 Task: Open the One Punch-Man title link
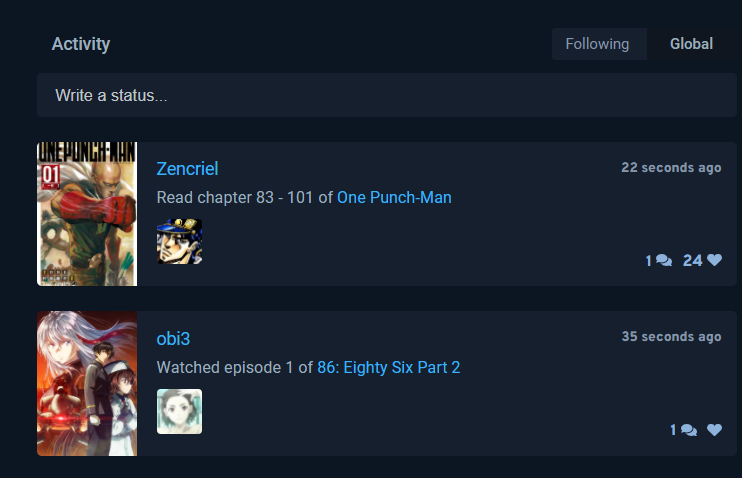(x=394, y=197)
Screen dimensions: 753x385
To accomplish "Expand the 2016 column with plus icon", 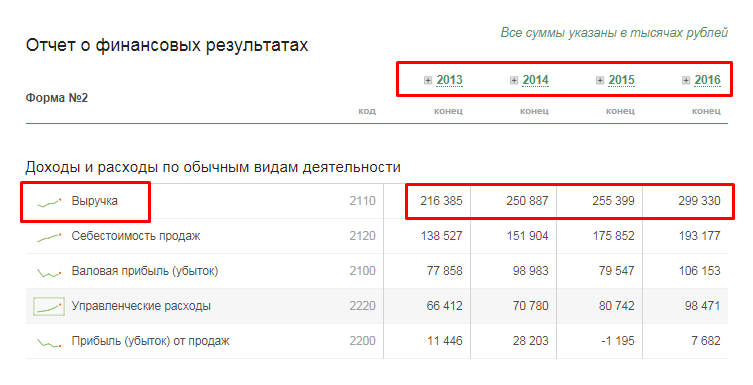I will point(686,80).
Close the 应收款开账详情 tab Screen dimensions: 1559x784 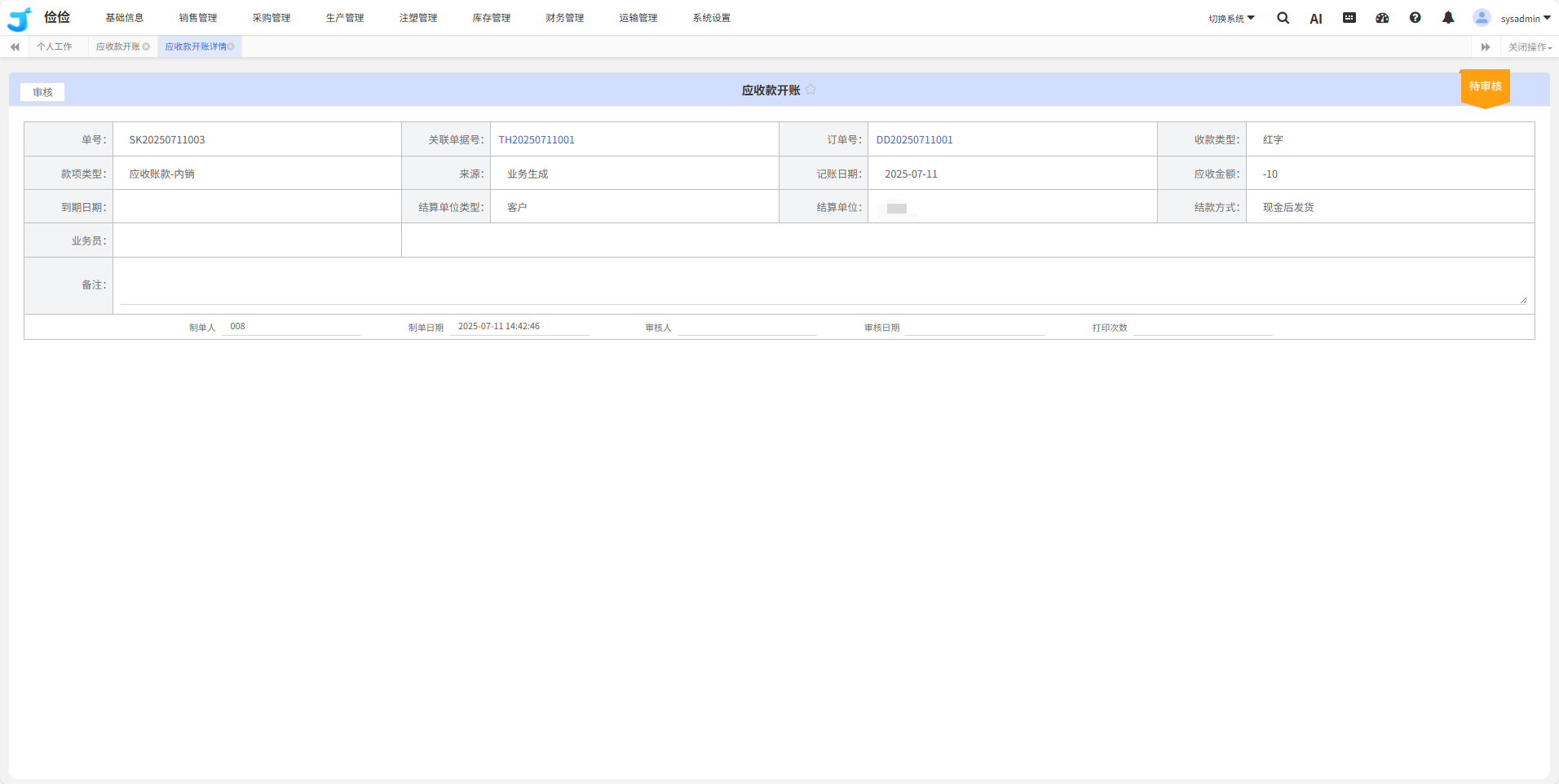pyautogui.click(x=232, y=46)
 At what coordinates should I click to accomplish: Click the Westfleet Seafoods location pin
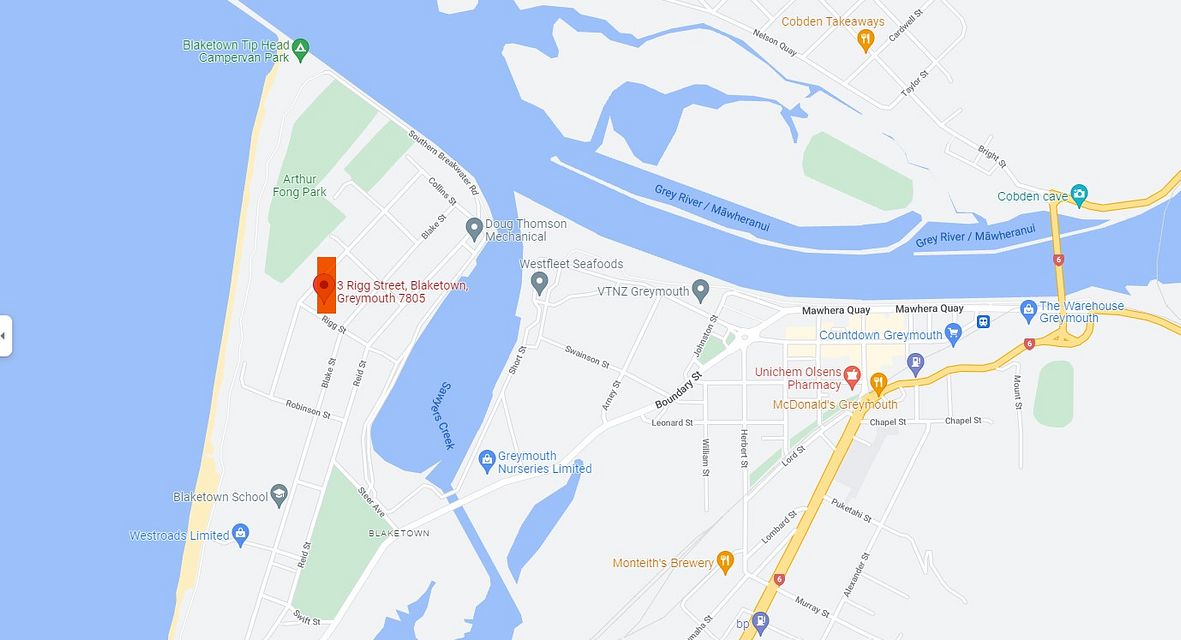point(539,283)
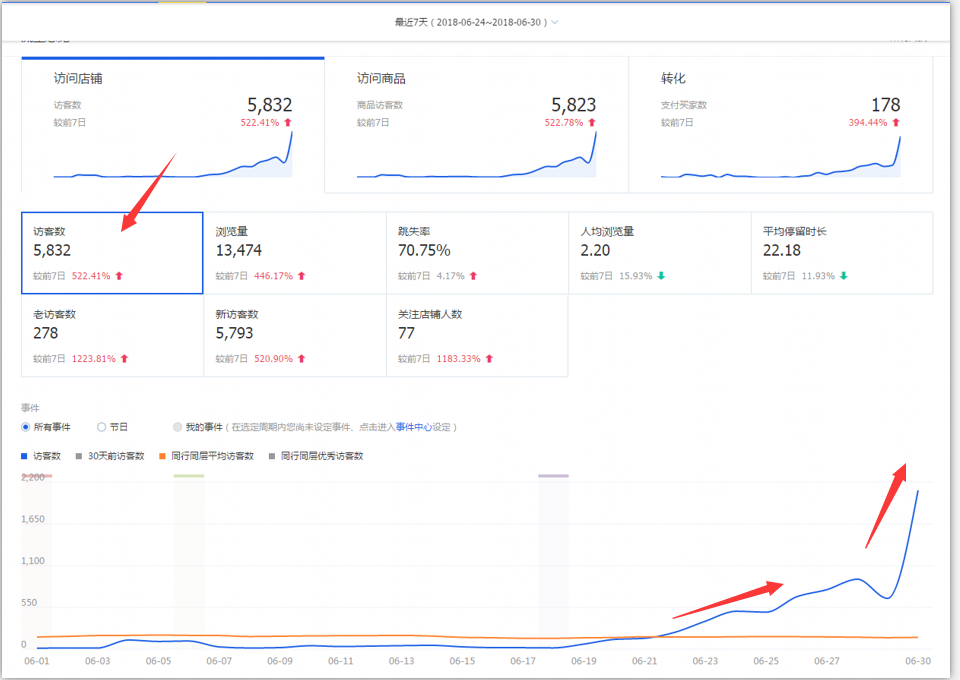The image size is (960, 680).
Task: Choose the 节日 radio option
Action: point(101,427)
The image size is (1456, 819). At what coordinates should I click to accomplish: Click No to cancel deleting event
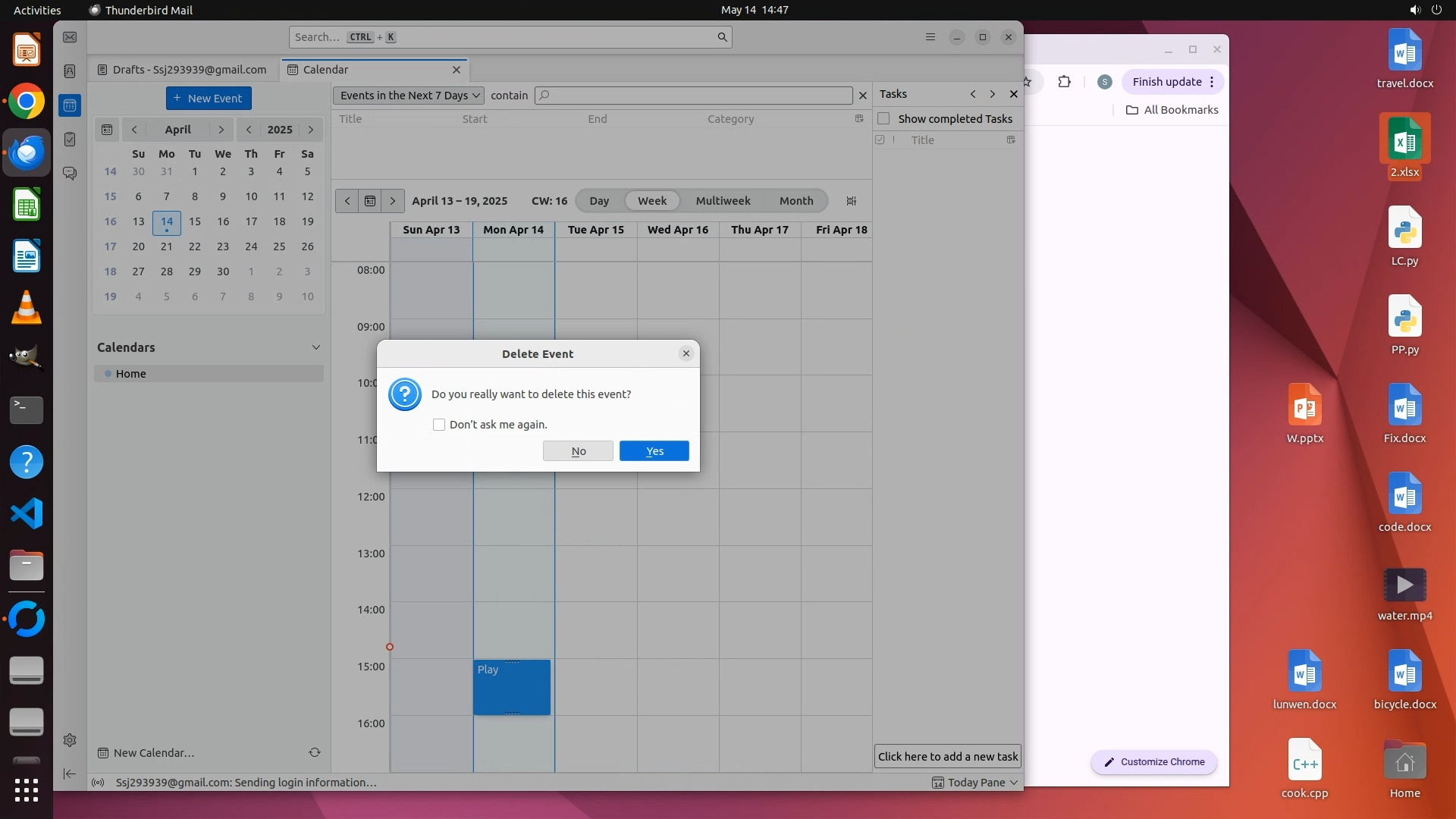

----

* [Task details] Render the entries from the line containing "At what coordinates should I click to accomplish: Click the" through the end of the entries as a Markdown table with the columns Number and Text, numbering each line and leaving out blank lines and pictures.

* [Exercise answer]
| Number | Text |
|---|---|
| 1 |  At what coordinates should I click to accomplish: Click the Westfleet Seafoods location pin |
| 2 | point(539,283) |
| 3 | The image size is (960, 680). |
| 4 | Task: Choose the 节日 radio option |
| 5 | Action: point(101,427) |
| 6 | The image size is (1456, 819). At what coordinates should I click to accomplish: Click No to cancel deleting event |